Commissioned by an Ottoman sultan, the structure was 10 times larger than any built at the time – and more earthquake resistant.
By Guilherme Eler
Oct 18, 2019, 3:52 PM
Leonardo da Vinci was known for his inventiveness, but not so much for completing projects – as we already told here at SUPER. Many of the creation schemes that the Italian sketched never left the paper, or were just introductory – drawings that, if they had to serve as a basis for inventions, would probably need to be further detailed to guide the hands-on.
Among flying machines, statues, cannons, parachutes and diving suits, another curious piece of engineering attributed to the author is a bridge project. Da Vinci is believed to have proposed it after Sultan Bajazeto II, the Ottoman leader, requested a building idea linking the capital Constantinople with Galata, the empire's financial center. After passing anonymous centuries, the draft was found in 1952.

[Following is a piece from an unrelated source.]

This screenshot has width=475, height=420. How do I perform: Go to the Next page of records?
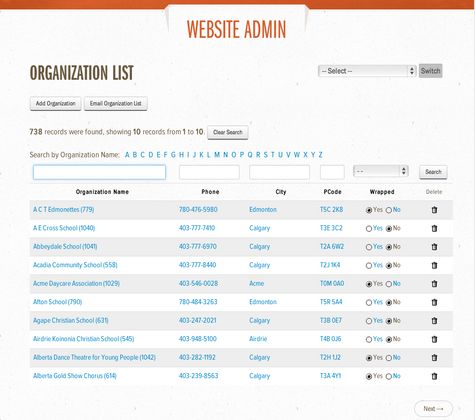(433, 408)
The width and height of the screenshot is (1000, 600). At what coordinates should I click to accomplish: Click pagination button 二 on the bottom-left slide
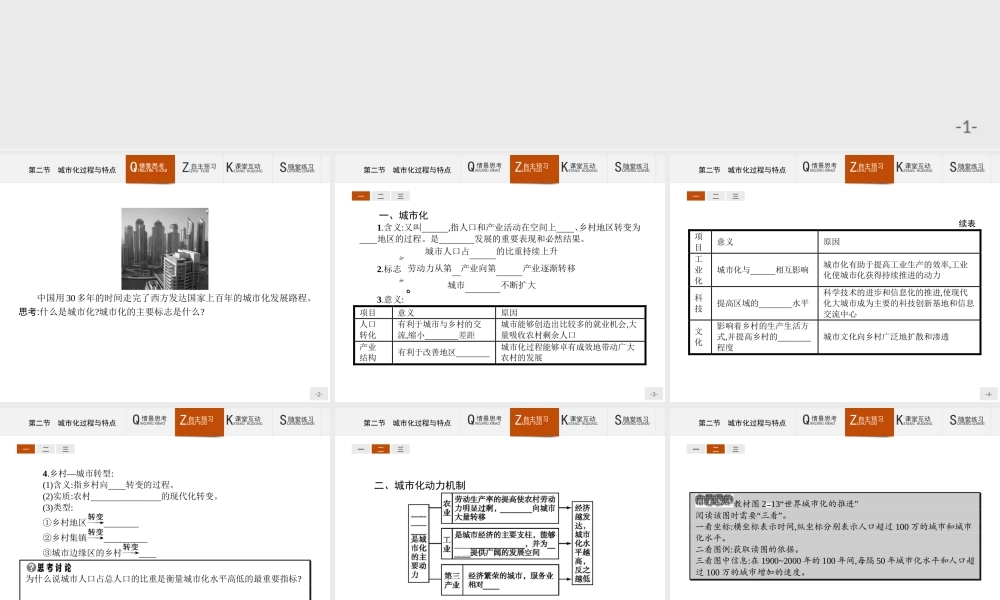tap(45, 447)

It would be, at the time, the largest bridge in the world. The project was ambitious and, on paper, designed to be 280 meters long – 10 times longer than structures of its kind in the early 16th century – passing over a river estuary called the Golden Horn. And interestingly, if it had been put into practice, it could have been a success.
That's what MIT researchers found. His idea was, based on da Vinci's notes in 1502, to try to make a working bridge prototype.
The group took into account in the analysis not only the drafts of the Renaissance inventor, but also the materials and construction methods used at the time and the geological conditions of the region that would receive such a bridge. The result was a model made of 126 pieces on a 3D printer, and scale 1 to 500 – 1 centimeter of the model represent 500 in real life, which makes the prototype about 80 centimeters.
Bridge supports built in the days of Leonardo da Vinci used to take the semicircle shape. Because of this, such a large bridge would in theory need at least 10 pillars.
Not in the head of the Italian genius. Its bridge concept was quite different, a kind of unique bow (like a tiara) that would be tall enough for a boat to pass underneath without major mishaps.
In addition, da Vinci's elongated “X” design reinforced the sides of the structure. Increasing support had an antidote to a common problem of the time: there are reports of several bridges collapsing at the same points, due to the lack of balance – and the high number of earthquakes that affected the region.
How do you highlight the Smithsonian Museum magazine, it is unlikely that the same building model will be repeated in an actual engineering work. The main reason is that getting a material strong enough to build the bridge block by block, as the researchers at MIT emulated, would be somewhat costly. Interestingly, a reinterpretation project by da Vinci in 1502 already exists: a pedestrian bridge opened in Norway in 2001 – with the name “da Vinci”, as it could not fail to be. Instead of small stone blocks, however, it is made of wood and steel.
“This is a very solid engineering concept. It was very well thought out, ”says Karli Bast, a newly graduated engineer at MIT who participated in the creation of the prototype, in a statement.
Once it proved functional, the main question about the Da Vinci Bridge became another. “Was this sketch freehand done in about 50 seconds, or did it require him to really sit down and think about it calmly? It's hard to know, ”he points out.
Given the effectiveness of the design and the importance of who commissioned the project, however, the best hypothesis is that Leonardo actually planned it. “He knew how the physical world worked,” adds Bast. Of that, there is no doubt.